Açılış yapılıyor ve 3 gün boyunca sürecek etkinliğimiz başlıyor. Yollara düşüyoruz. Mersin acaip bir yer; şehrin merkezinden 1 km güneyi sahil. Bir kaç km kuzeyi direk dağlar. Biz de daha pedala basar basmaz kendimizi tırmanış yapmaya başlar buluyoruz. Bu etkinliğin orta zorlukta olacağını belirtmişti tur organizatörleri. Gerçekten de karşılaşacağımız rampalar bu zorluğun hakkını verecekti.
Yol boyunca kısa kısa molalar vererek ilerliyoruz. Grubun toplanması, soluklanması bekleniyor. Bu molalarda durduğumuz ilk yer bana ilk Doktorun yeri kayacı vadisini anımsattı. Bu arada bir vosvos da bizle beraber geliyor. Allahııııııım o kadar tatlı ki. Hani instagramda falan ‘Travel’ temalı tatlış fotoğraflar oluyor ya! hah! işte öyle bir vos vos ahaha :))
Soldaki gözlüklü abimiz vosvosun sahibi. Daha sonra onunla muhabbet etme imkanımız oluyor. Abi devam et, çizgini bozma, adamsın, adamın dibisin şeklinde övgü yağmuruna tutuyoruz. Aramızda şöyle bir muhabbet de oluyor.
+ Abi, Vosvosçular arada bir buluşuyorlar geziyorlar. Biliyor musun onları? Katılıyor musun onlara?
– Evet biliyorum. Ben başkanıyım zaten.
+ hahahahahah (Onların oluşumlarının ismini şimdi hatırlayamadım. Öğrenip burada yazarım.)

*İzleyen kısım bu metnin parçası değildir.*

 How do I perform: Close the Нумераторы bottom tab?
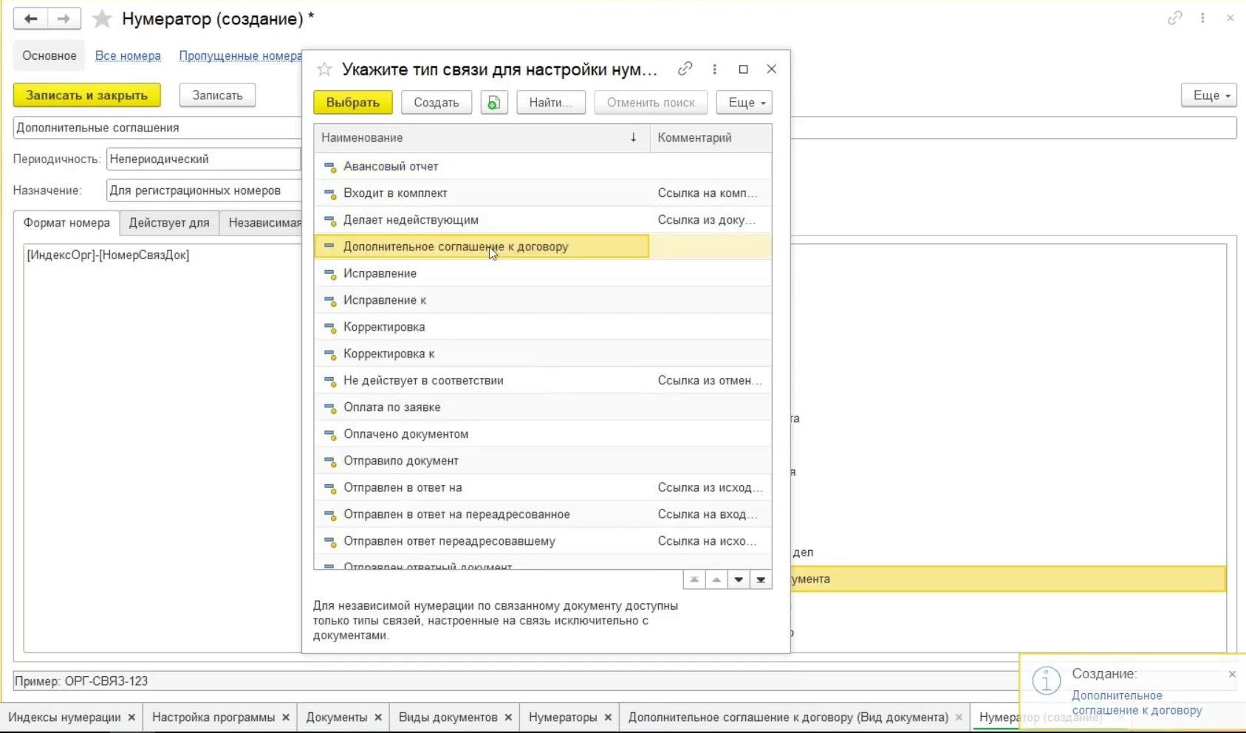click(608, 717)
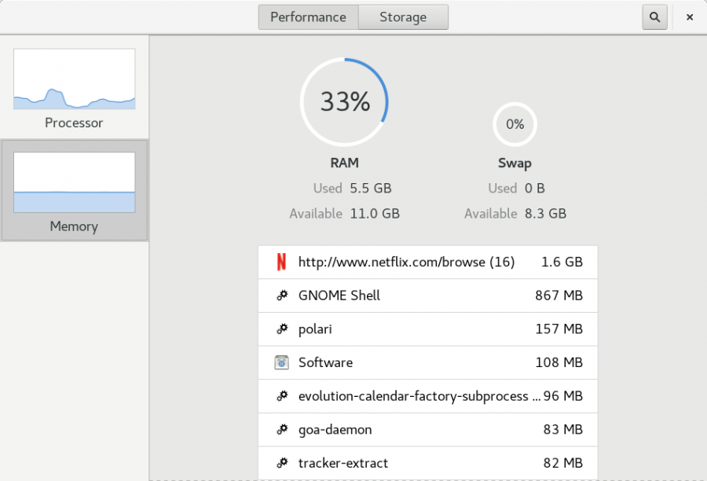Click the Memory graph thumbnail

[73, 181]
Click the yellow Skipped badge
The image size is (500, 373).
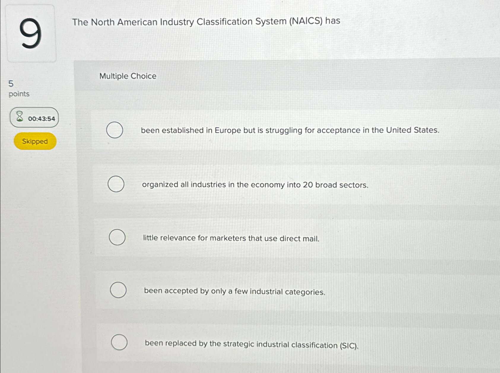click(35, 141)
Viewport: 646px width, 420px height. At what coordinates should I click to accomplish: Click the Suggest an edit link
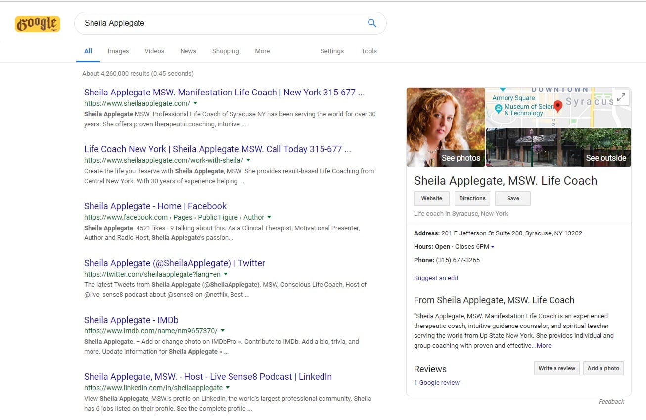436,278
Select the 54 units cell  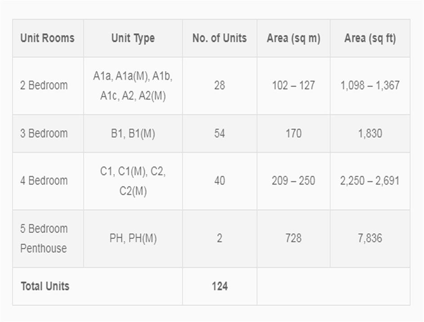click(x=219, y=133)
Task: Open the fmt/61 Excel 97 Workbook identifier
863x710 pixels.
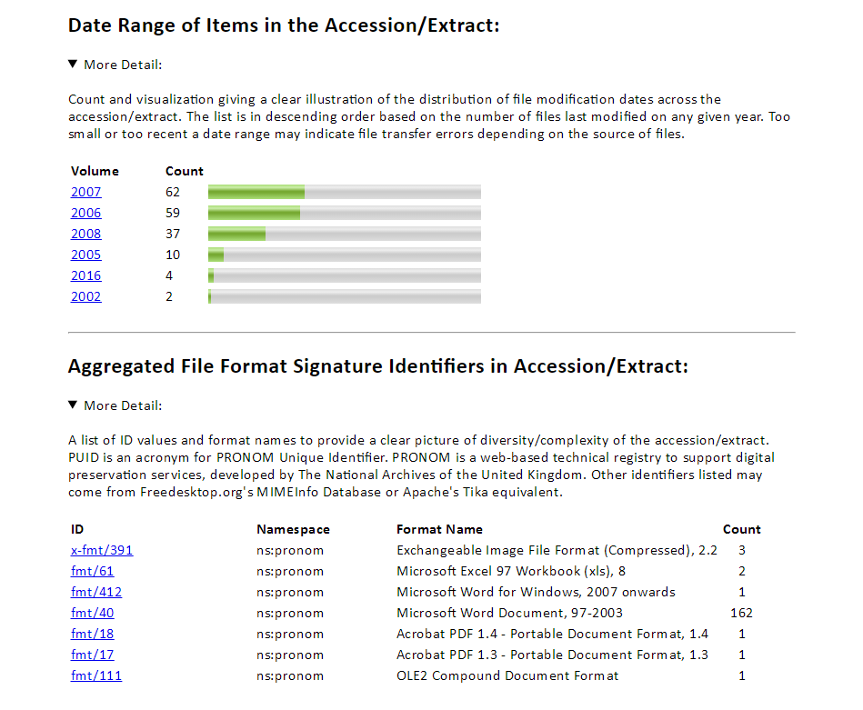Action: 92,571
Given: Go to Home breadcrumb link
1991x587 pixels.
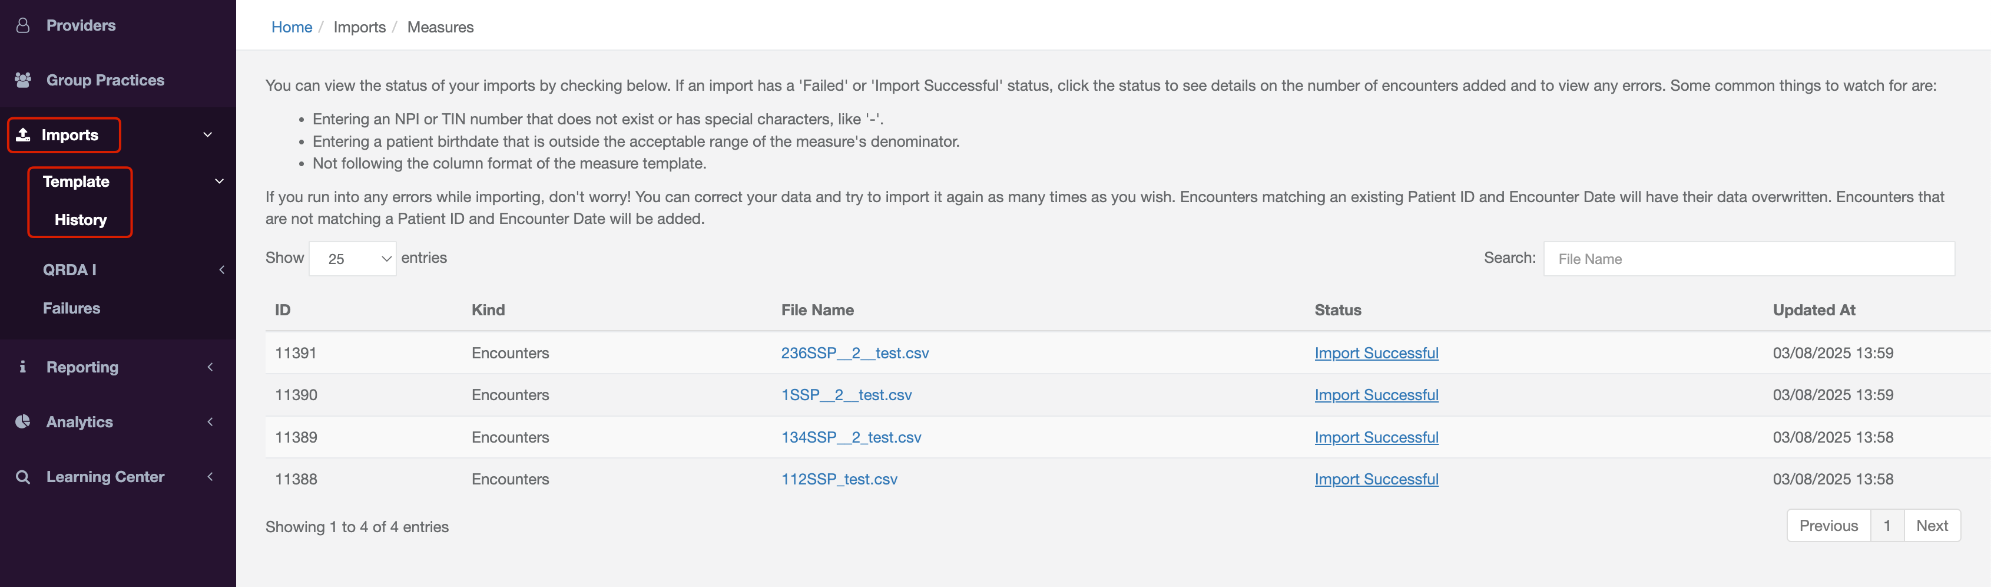Looking at the screenshot, I should point(291,27).
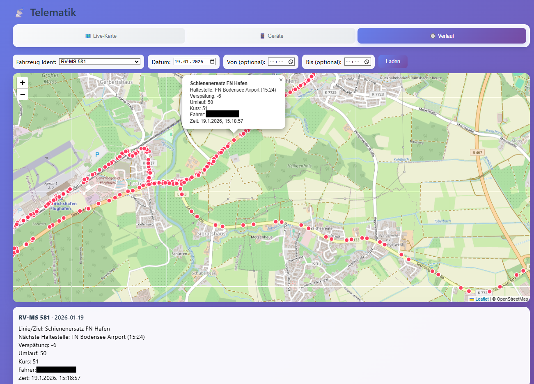This screenshot has height=384, width=534.
Task: Click the track point beneath the popup tip
Action: (234, 140)

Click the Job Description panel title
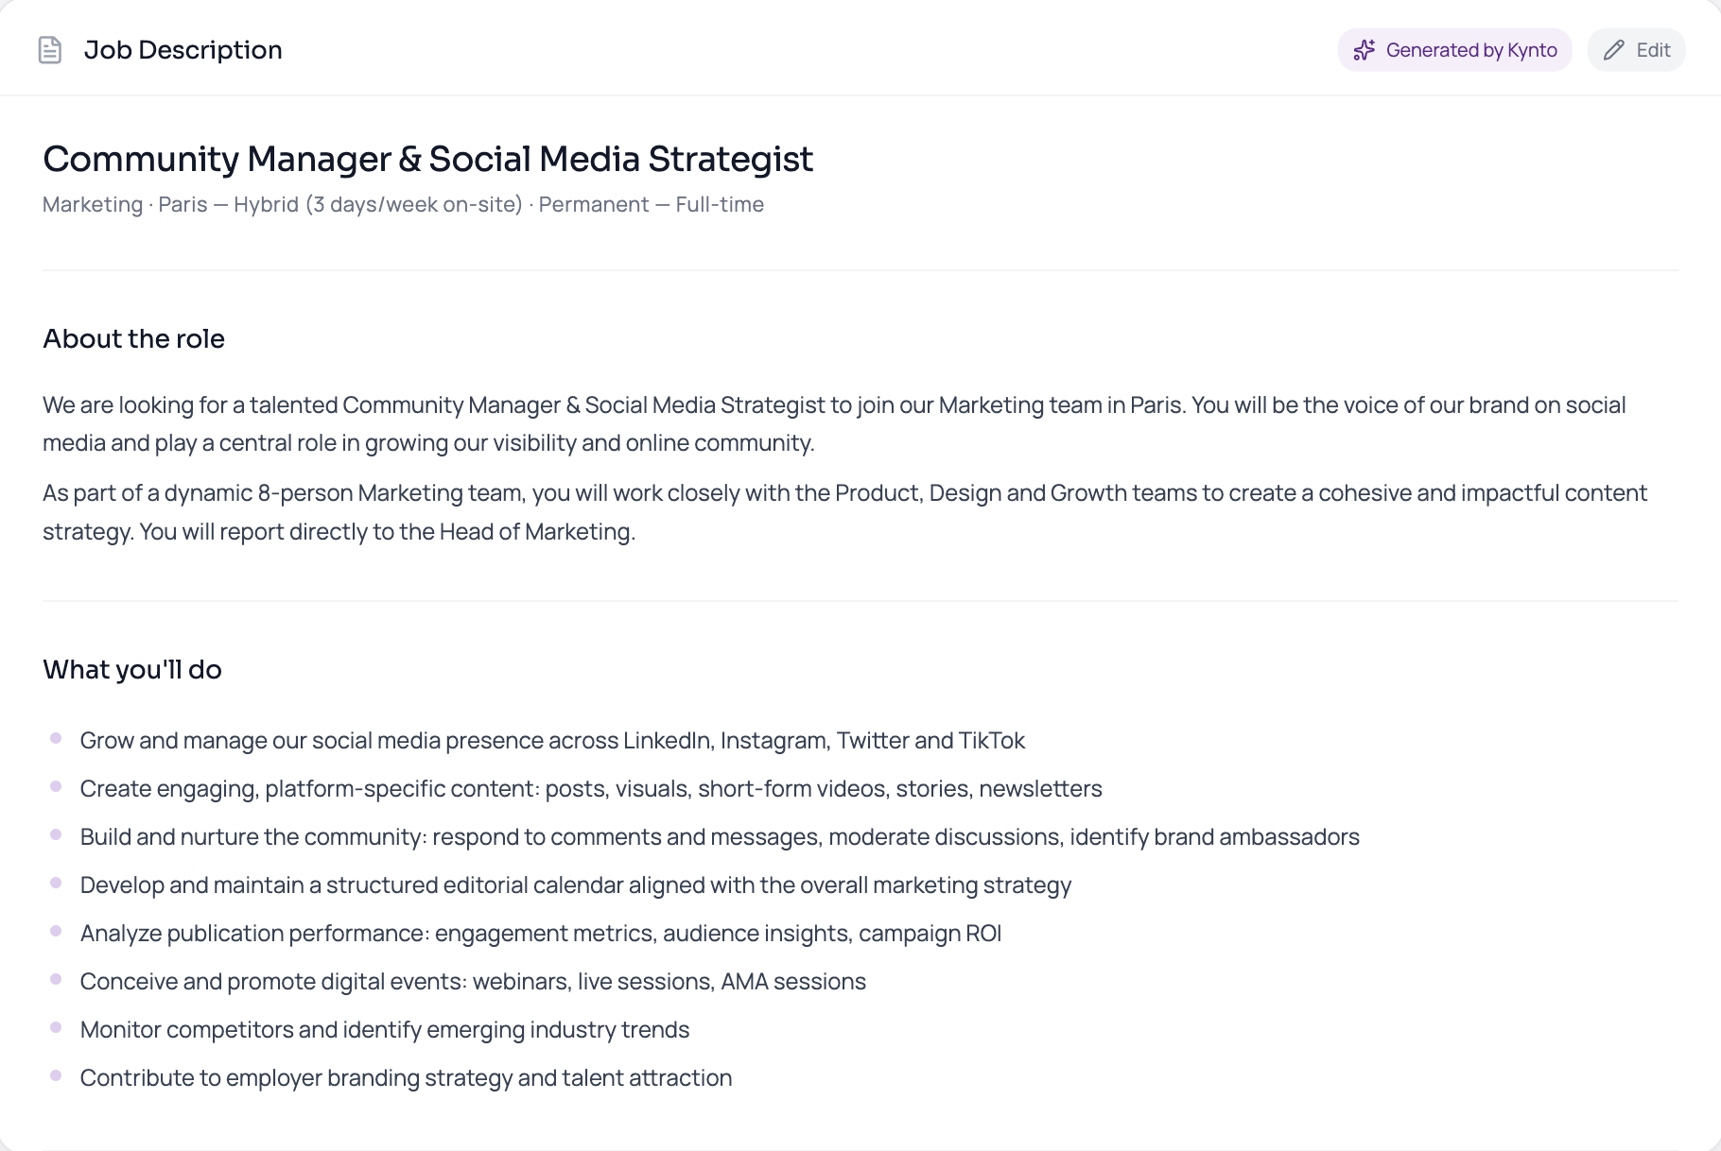click(x=183, y=50)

Hava çok sıcak…. Bu sıcakta güneş altında pedal basıyoruz. Hem de yokuş yukarı. Haliyle sıcaklıyor ve acıkıyoruz. Güzel bir zamanlamayla öğle yemeği için durağımıza geliyoruz. Mola yerimiz şahane. Yandan ince bir su akıyor. Hemen Bumin’i çağırıyorum bir bankı tuttuğumuz gibi suyun içine indiriyoruz. Öğle yemeğimizi burada yiyeceğiz.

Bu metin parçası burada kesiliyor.